The year 2010 was a year of major growth, in both member numbers and political visibility and influence, and significant change for May First/People Link.

1 -- We are now comprised of 500 members, about 75 percent of whom are organizations. Taking into consideration that each of the member organizations has a group of its own members who use our resources, MF/PL has a "membership user base" of nearly 2,000 people. Essentially, this makes us one of the largest political progressive organizations in this country.

2 -- We are now "looked to" by many of the US-based and International movements and conferences as the major source of technological work, planning and leadership.

3 -- Our political influence has strengthened by virtue of our deepened relationship with the Social Forum movement, the Climate Control movement and our individual work with labor unions and grass-roots organizations. We continue our work within the Association for Progressive Communications Also, our stances on such attacks as those launched against member "the Yesmen" have identified us, in many minds, with a resolute stance on privacy and Internet rights.

4 -- Internally, we have established a solid, working tech support group which answers support tickets and does server maintenance work. This is completely new in MF/PL.

5 -- We now have 70 working servers spread across five locations. Our back-up systems are stronger and more sophisticated. Our security measures are stronger than they have ever been.

All growth brings challenges and errors. We have our share.

1 -- Portions of our infra-structure appear to be unstable with outages and daily downtime on at least three of our better known production servers. There have been almost no lost memberships as a result but this affects members' work (which runs counter to our priorities) and it may very well dissuade new members from joining.

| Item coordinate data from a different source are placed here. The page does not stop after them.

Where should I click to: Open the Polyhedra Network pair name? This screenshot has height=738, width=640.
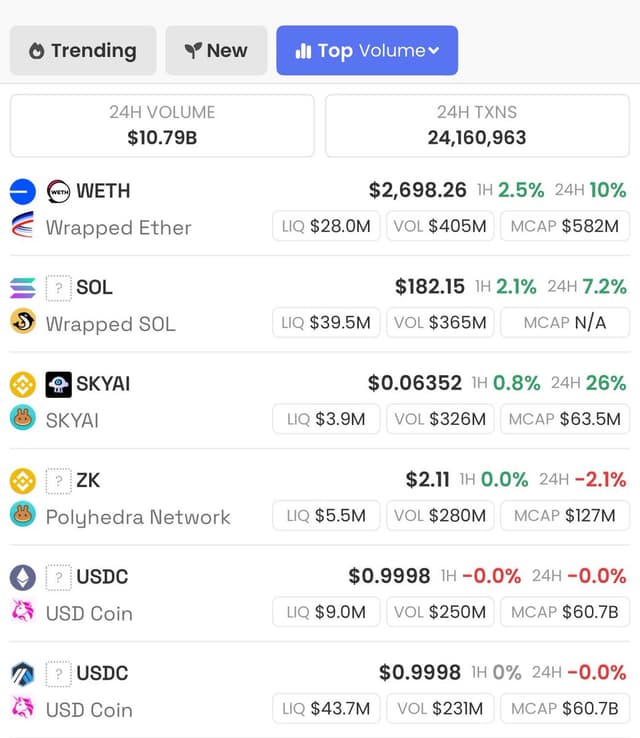click(138, 517)
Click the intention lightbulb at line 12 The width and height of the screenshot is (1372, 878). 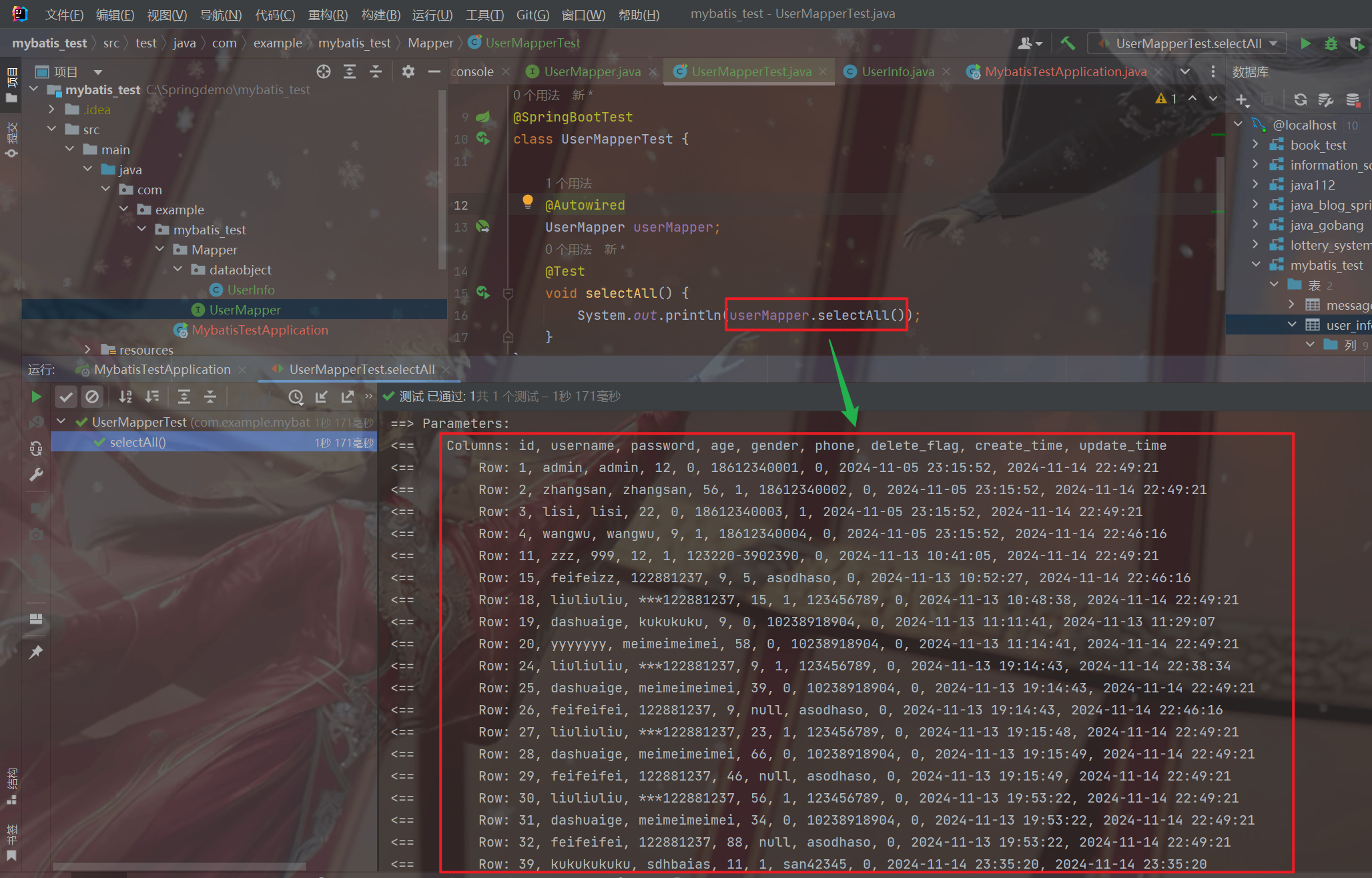click(x=527, y=201)

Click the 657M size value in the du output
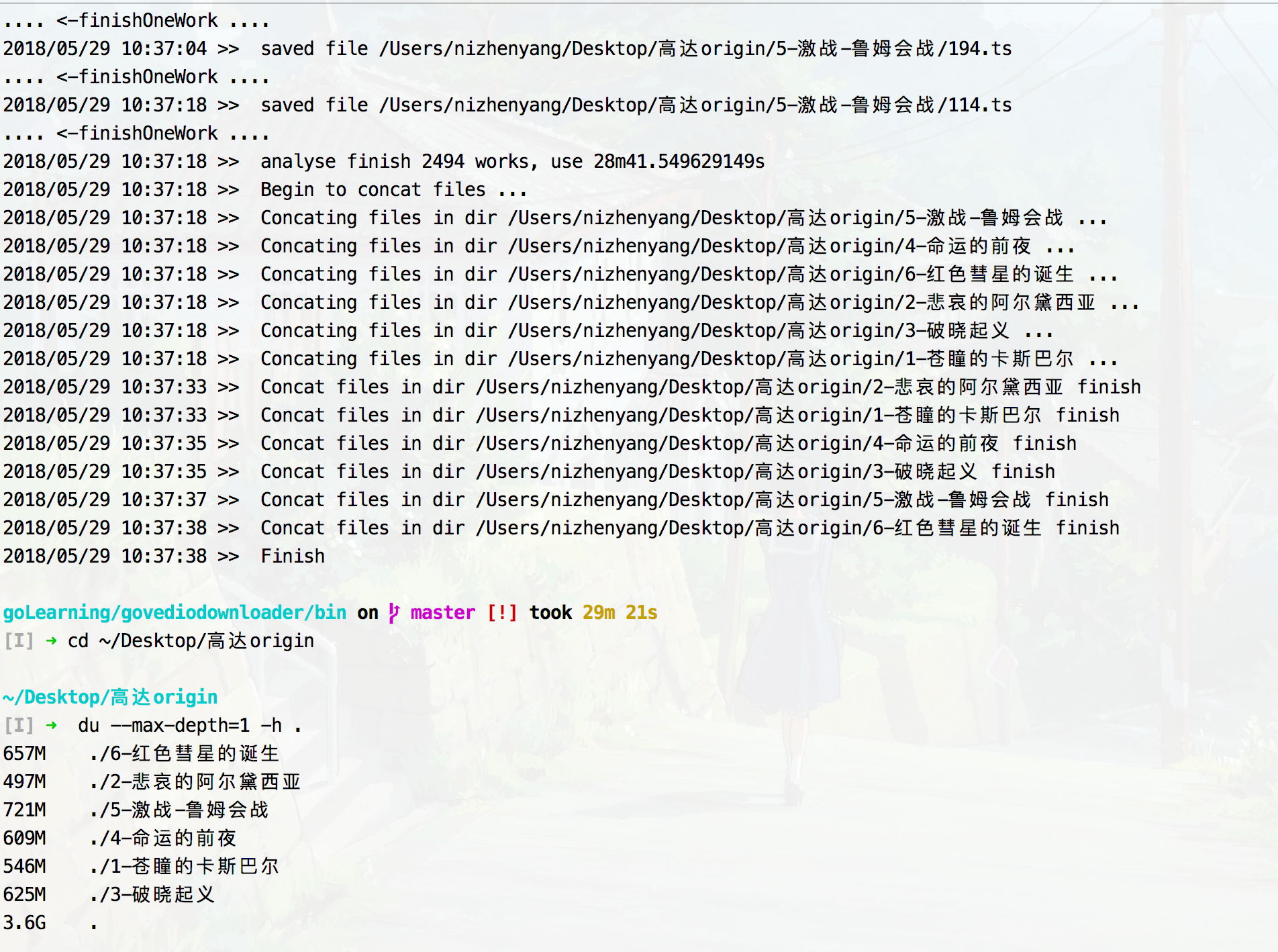[x=25, y=754]
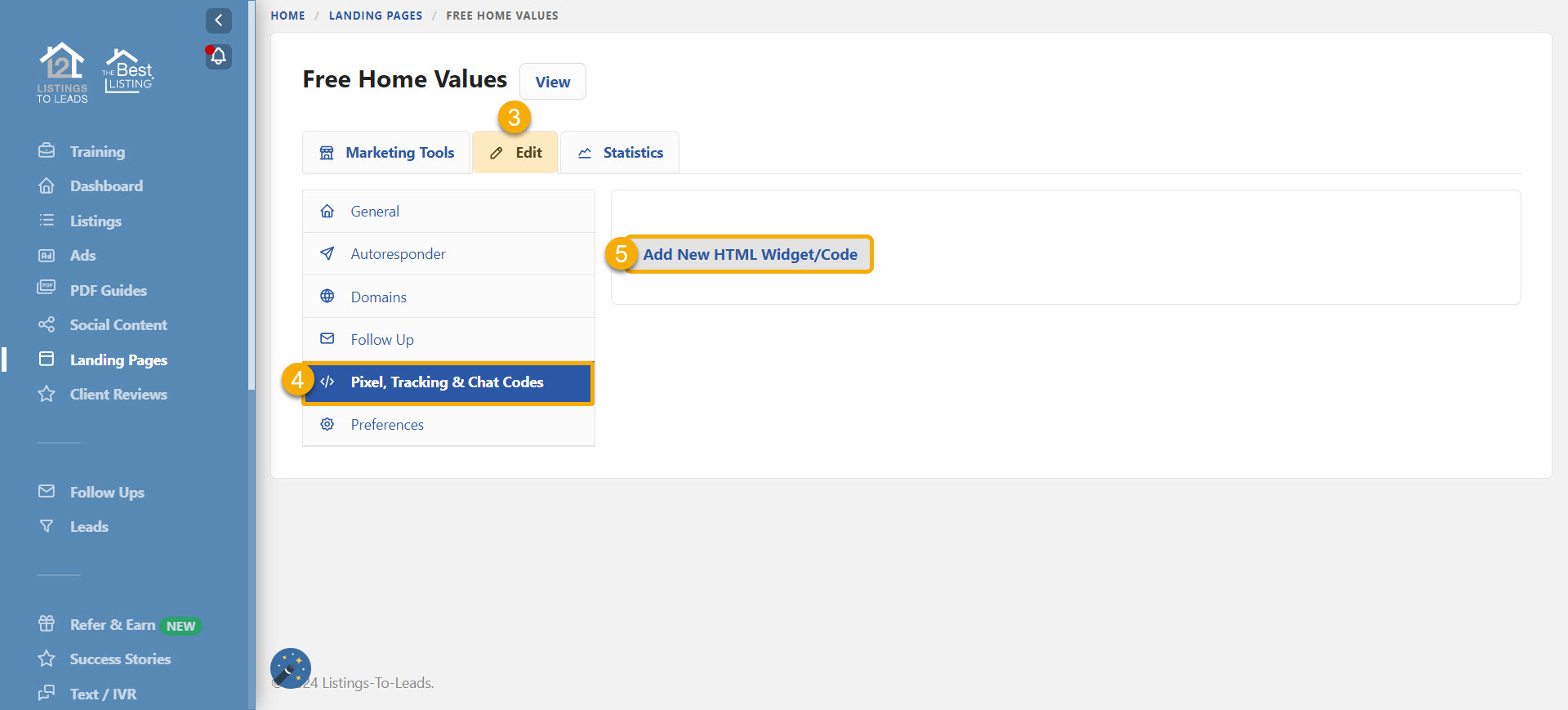Open the Domains settings section
The height and width of the screenshot is (710, 1568).
point(378,297)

2 -- Our Co-Directors committed two major errors this year:

a -- We completely missed the importance of the Net Neutrality issue and debate. While that was a very tough campaign to enter -- for structural reasons -- we didn't try to fashion our own campaign or figure out a way to get involved. That resulted in MF/PL being marginalized from the issue and many of its proponents (some of them very important potential allies for us) and it resulted in the campaign being conducted by very liberal thinking and framing (led substantially by FreeSpeech . org) and devoid of any attention to people of color or working people.

b -- We downplayed the massification of Social media use and, rather than project an inclusive stance toward it, often balanced our actions and comments in favor of criticizing it. MF/PL has never opposed the use of Social Networking sites but, because our argument was framed so sharply, we are often identified with that stance. This was primary Alfredo's responsibility. This error also garbled the discussion around Free and Open Source Software and crippled our effectiveness in espousing that critically important position.

3 -- No matter our member composition, MF/PL is view as a white organization by many activists of color. In part, this is because there is a deep-seated segregation in the left of this country and the first glimpse many organizations of color get of us is our techies. They are almost all white. In addition, the above mentioned stances on Social Networking sites and FOSS often cast us, in the eyes of people of color organizations, as technocrats, purists or eccentric scientists...and not practical activists.

For that reason, our current recruitment is mainly of white people and white organizations. This, given the way the world is going, is organizational and political suicide. And, of course, it means we aren't doing our job politically.

This is the most poisonous problem we now have.